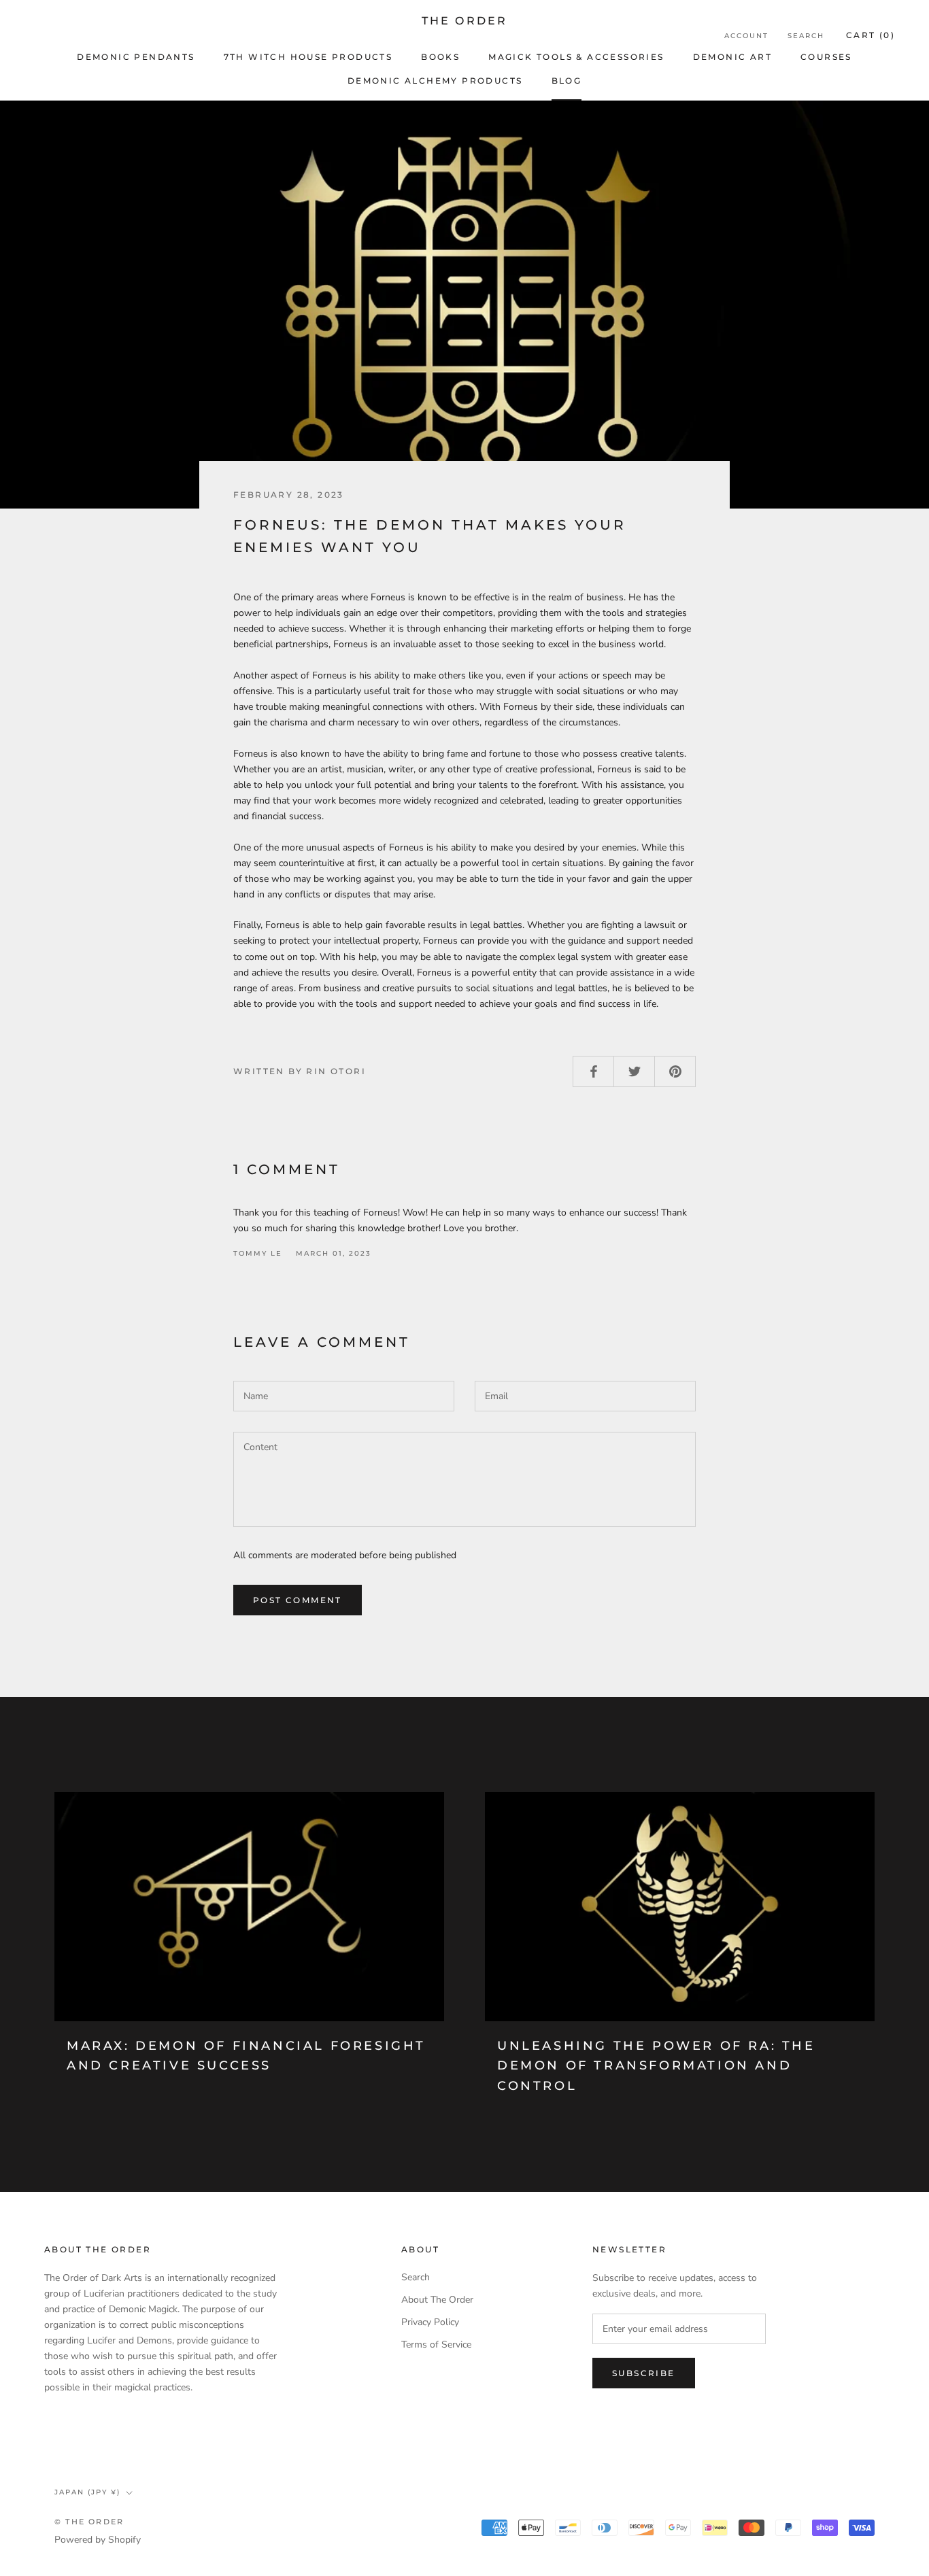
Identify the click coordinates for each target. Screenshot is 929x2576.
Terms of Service (436, 2344)
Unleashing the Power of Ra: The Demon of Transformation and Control (656, 2065)
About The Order (437, 2299)
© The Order (89, 2521)
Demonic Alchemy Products (435, 80)
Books (440, 57)
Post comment (297, 1600)
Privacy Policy (430, 2322)
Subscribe (643, 2373)
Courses (826, 57)
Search (806, 35)
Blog (567, 80)
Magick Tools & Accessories (576, 57)
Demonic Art (732, 57)
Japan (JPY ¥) (87, 2492)
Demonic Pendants (136, 57)
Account (746, 35)
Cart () (870, 35)
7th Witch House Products (308, 57)
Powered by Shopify (97, 2539)
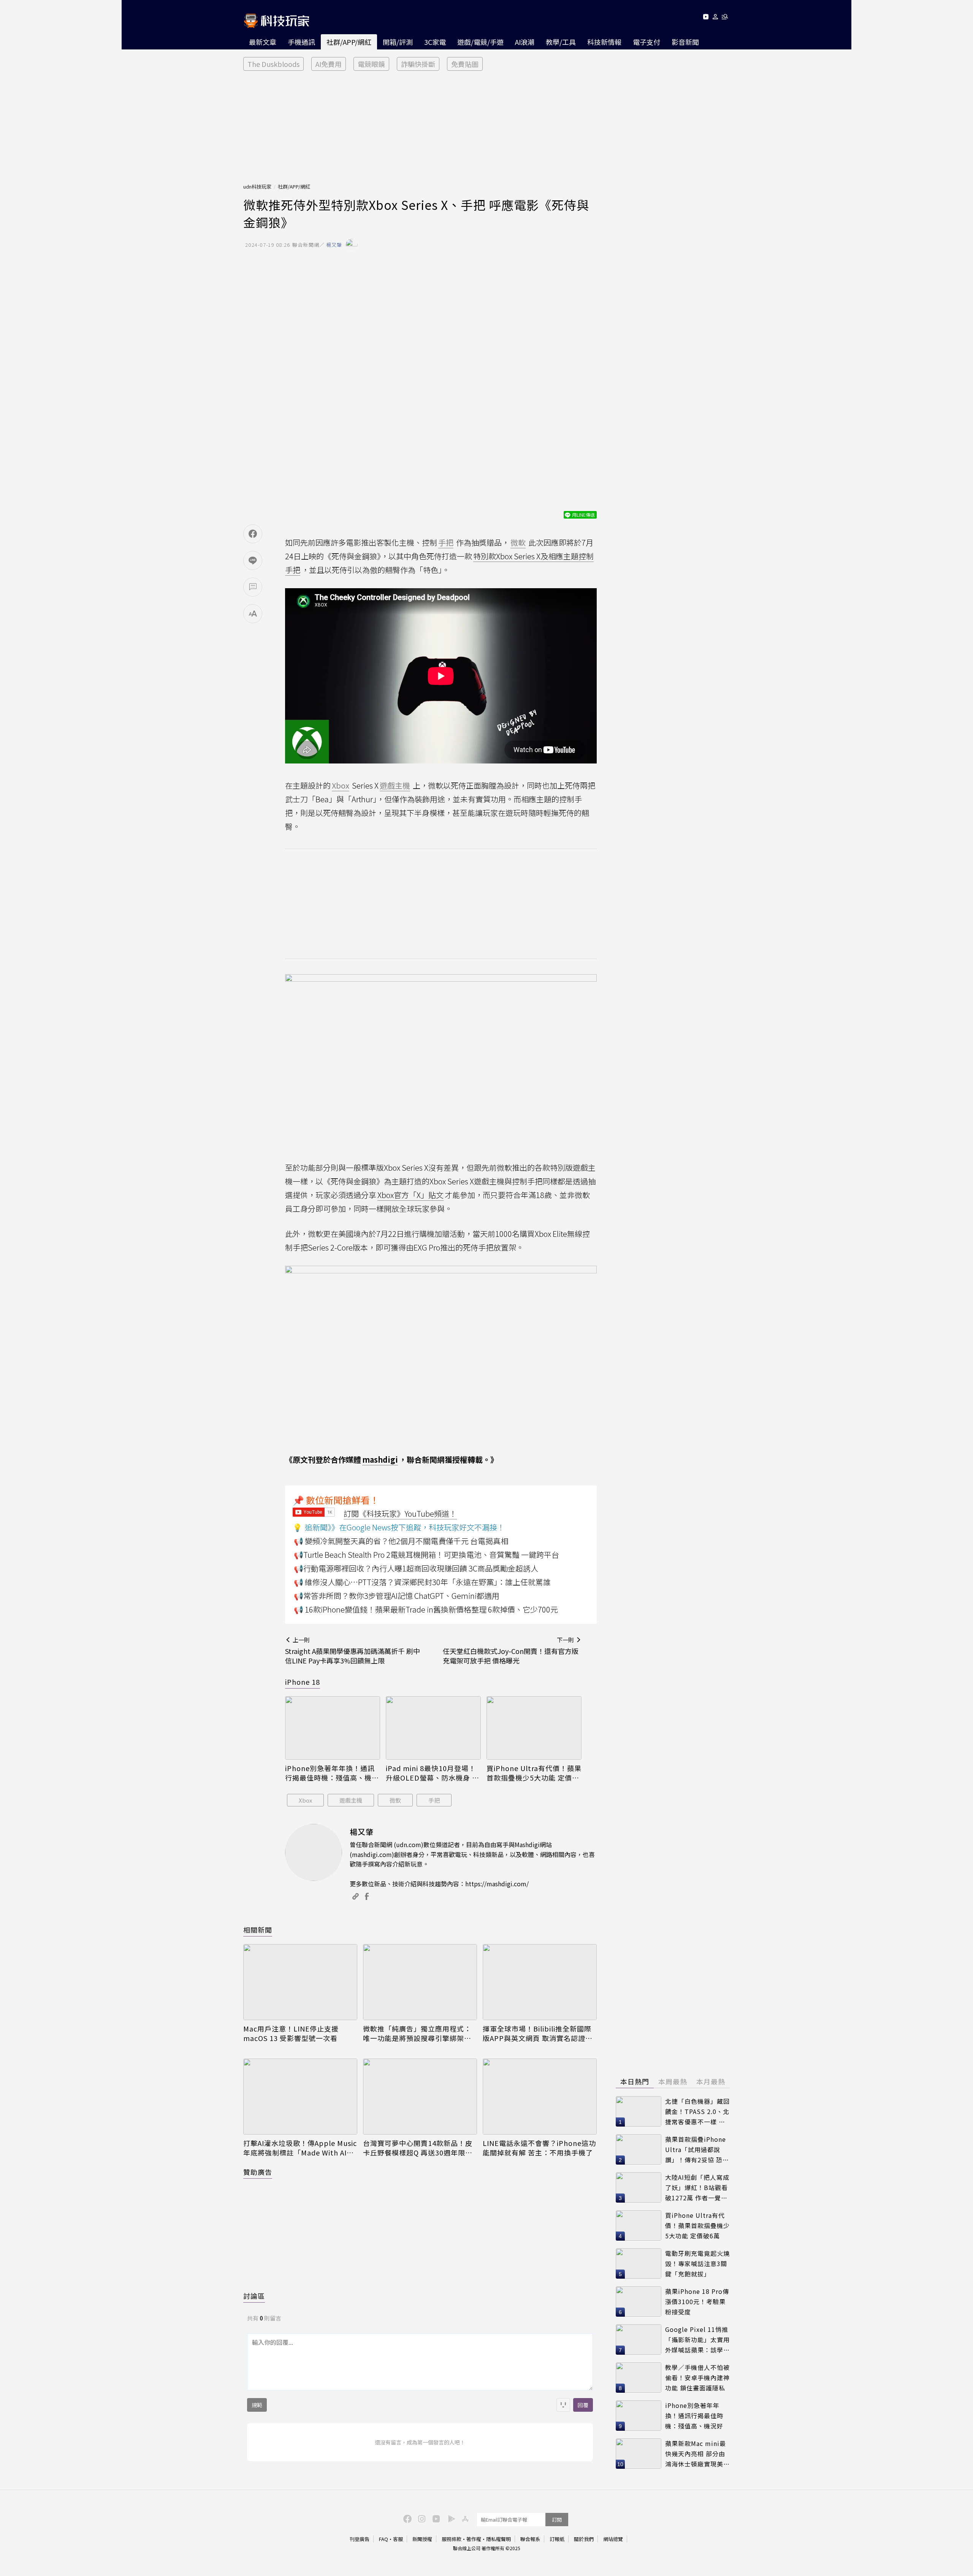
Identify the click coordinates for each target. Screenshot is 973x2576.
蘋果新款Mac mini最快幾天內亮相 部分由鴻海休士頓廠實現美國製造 (697, 2454)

____

[Activity] All lines from the one containing "Cart () (870, 35)" to the last line of the records above, both included, need to be repeated word for word; omit the pictures.

[Task solution]
Cart () (870, 35)
7th Witch House Products (308, 57)
Powered by Shopify (97, 2539)
Identify the click coordinates for each target. Screenshot is 973x2576.
蘋果新款Mac mini最快幾天內亮相 部分由鴻海休士頓廠實現美國製造 (697, 2454)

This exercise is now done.